### Exercise description:
Rewrite every row from the one containing "any (495, 639)" down to the one containing "clarification (680, 574)", replacing "email" with "e-mail" and leaving everything else as it is.

### Supplied material:

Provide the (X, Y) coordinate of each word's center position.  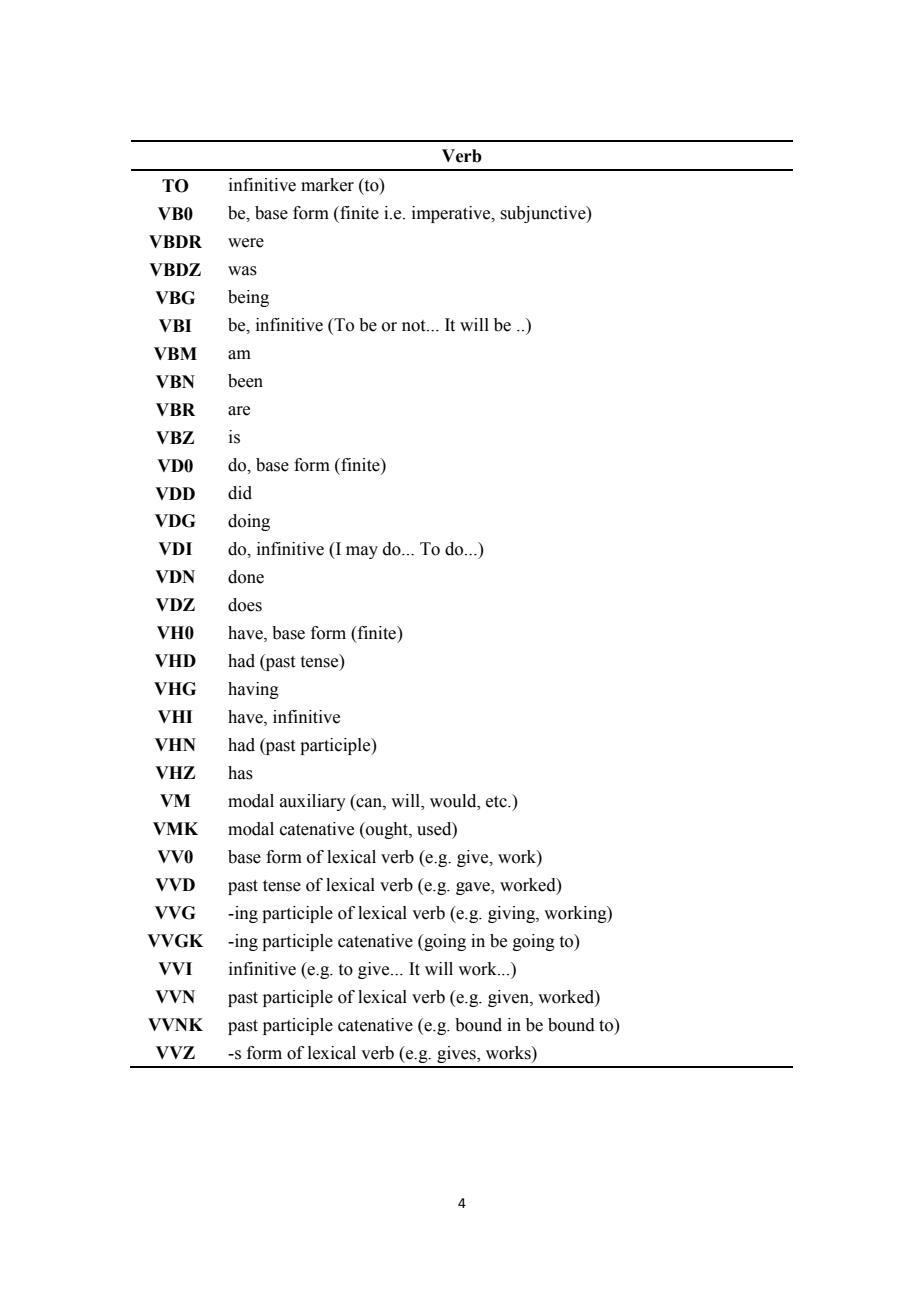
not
...
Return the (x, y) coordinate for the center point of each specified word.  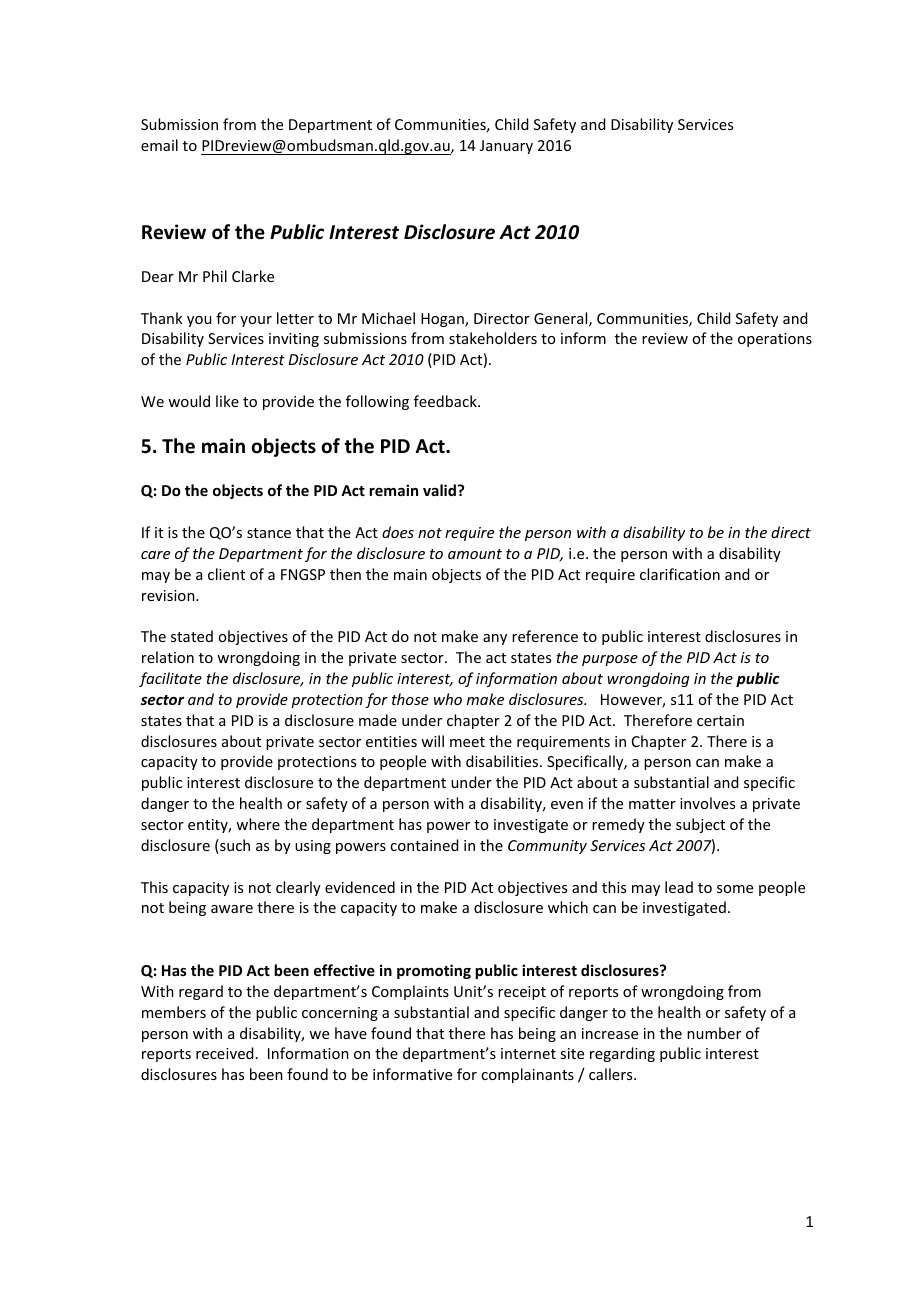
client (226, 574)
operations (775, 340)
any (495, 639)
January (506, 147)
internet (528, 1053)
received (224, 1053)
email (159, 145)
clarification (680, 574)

### Output below:
any (495, 639)
January (506, 147)
internet (528, 1053)
received (224, 1053)
e-mail (159, 145)
clarification (680, 574)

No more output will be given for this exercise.